US sanctions on Xinjiang have made Americans pay the bill: scholars
Published: May 22, 2022 11:39 PM
A view of a cotton farm in Xinjiang on Friday Photo: Li Xuanmin/GT
A view of a cotton farm in Xinjiang Photo: Li Xuanmin/GT

The US' cotton-related sanctions in Xinjiang, which drifted far from the truth but helped to torment China, have little impact on the cotton growers but only made American consumers pay the bill by increasing cost in the industry, scholars said at a seminar on Xinjiang's labor employment on Sunday.

At the online seminar hosted by the Jinan University and attended by over 50 teachers and students from a number of Chinese universities, Tan Chuanxu, a PhD candidate of the Human Rights Institute at the Southwest University of Political Science and Law, shared her report on the situation of young migrant workers of different ethnicities from Xinjiang.

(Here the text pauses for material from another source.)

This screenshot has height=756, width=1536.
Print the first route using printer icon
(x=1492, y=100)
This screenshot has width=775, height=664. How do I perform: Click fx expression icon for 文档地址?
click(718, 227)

The report suggests that migrants voluntarily moved out of the region to seek jobs, as more choices outside Xinjiang can significantly improve their economic conditions and quality of life, and have more development opportunities.

Xinjiang's employment policy plays an important role in poverty alleviation, Tan said, adding that the Chinese government's employment policy in the autonomous region is an important implementation of the requirements of the United Nations and is in line with international conventions.

Chen Ning, a research fellow from Jinan University said the reasons for people from Xinjiang to seek jobs elsewhere are mainly better environment, high-paying jobs, quality education resources and more opportunities.

Based on her observation of Xinjiang migrant workers, enterprises have fully guaranteed their interests, freedom of religion and language.

Speaking of alleged "forced labor" in Xinjiang's cotton industry, Shang Haiming, an assistant professor at the Human Rights Institute at Southwest University, said that mechanized cotton harvesting has already become mainstream in Xinjiang and the industry actually offers well-paid jobs compared to others.

He stressed that cotton pickers of all ethnic groups in Xinjiang enjoy a wide range of full labor rights and the accusations from the US and the West lack a factual basis.

"The US strategy of curbing China with Xinjiang-related issues focuses on an all-round intervention by questioning legitimacy to undermine China's governance, economy and sovereignty," Li Jie, professor of the Institute of Central Asian Studies at Lanzhou University, said during the event.

"Such strategy is an important part of the US containment of China and the Western discourse on Xinjiang has detached from the reality of the region's development and stability but serves as a tool to insert values," Li said.

The US cotton-related sanctions have actually increased the cost in the industry, making US importers and consumers the main "bill payers," experts said.